** Exercise **
Write down exactly what lies from the line containing "You are a computer-use" to the end of the records, inclusive, and omit the pictures.

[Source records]
┏━━

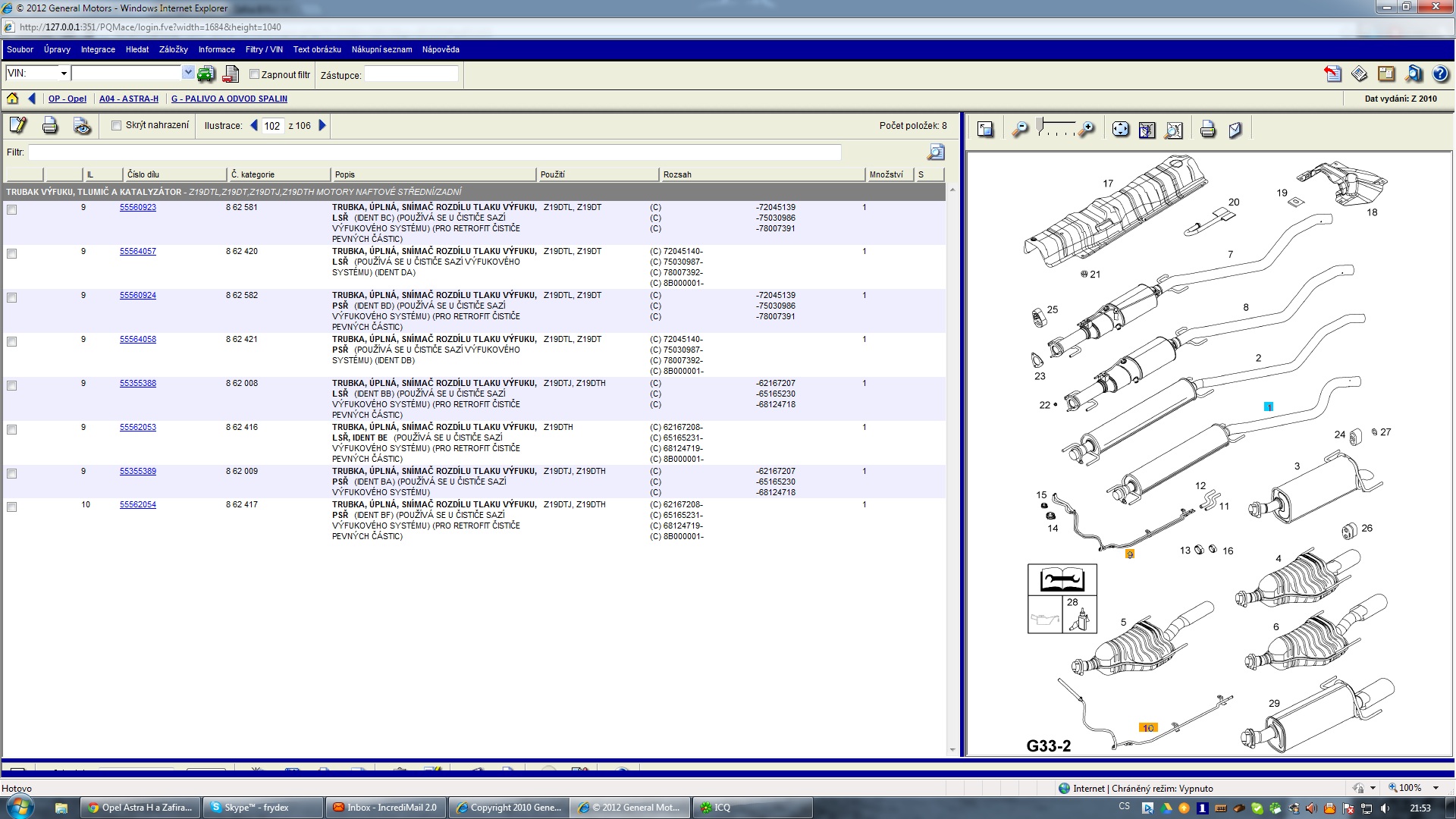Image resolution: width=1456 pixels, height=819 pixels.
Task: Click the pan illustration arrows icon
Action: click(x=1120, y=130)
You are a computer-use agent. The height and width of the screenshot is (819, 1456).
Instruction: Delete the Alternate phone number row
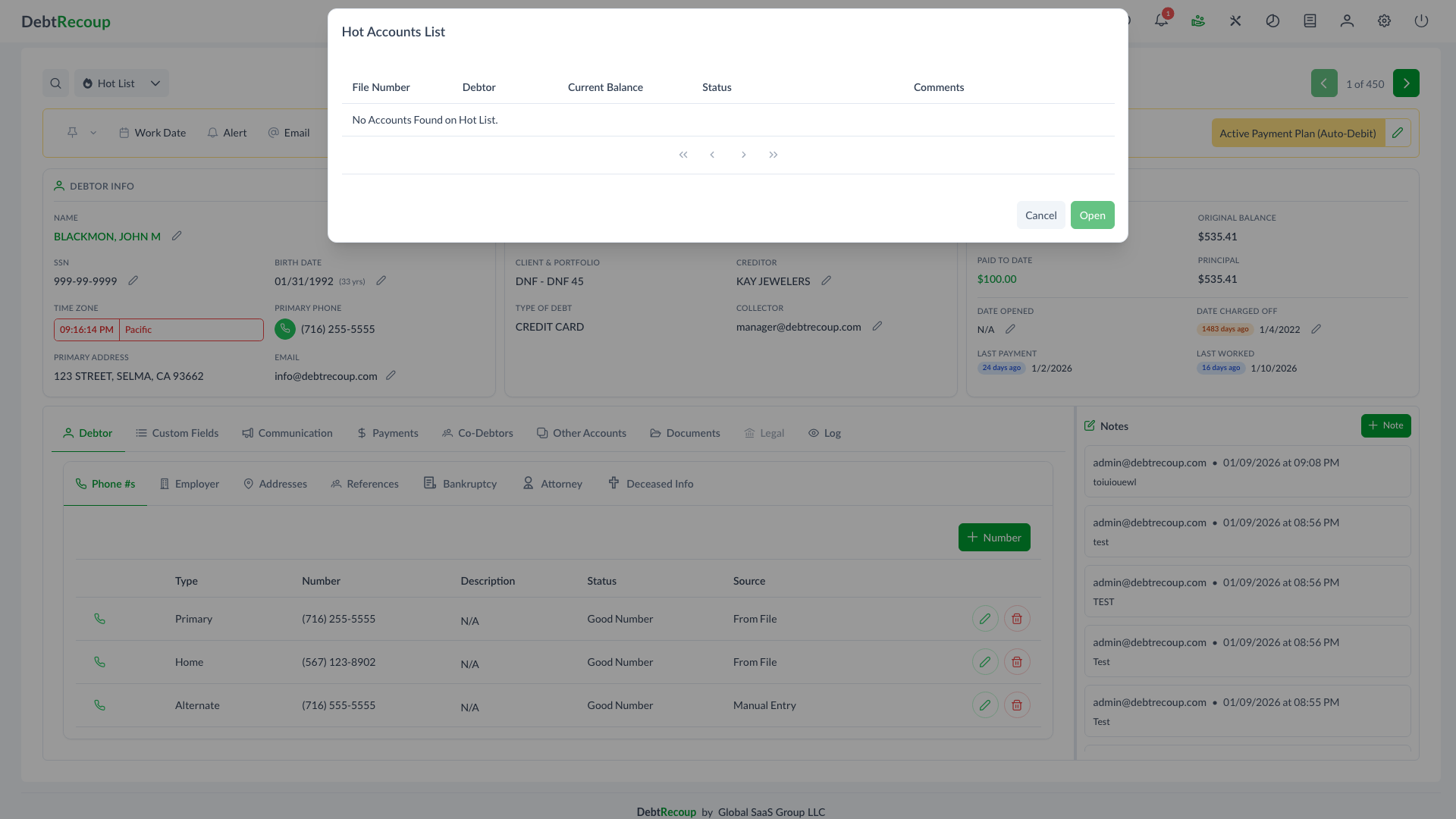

┗━━

** Answer section **
You are a computer-use agent. The height and width of the screenshot is (819, 1456).
Instruction: Delete the Alternate phone number row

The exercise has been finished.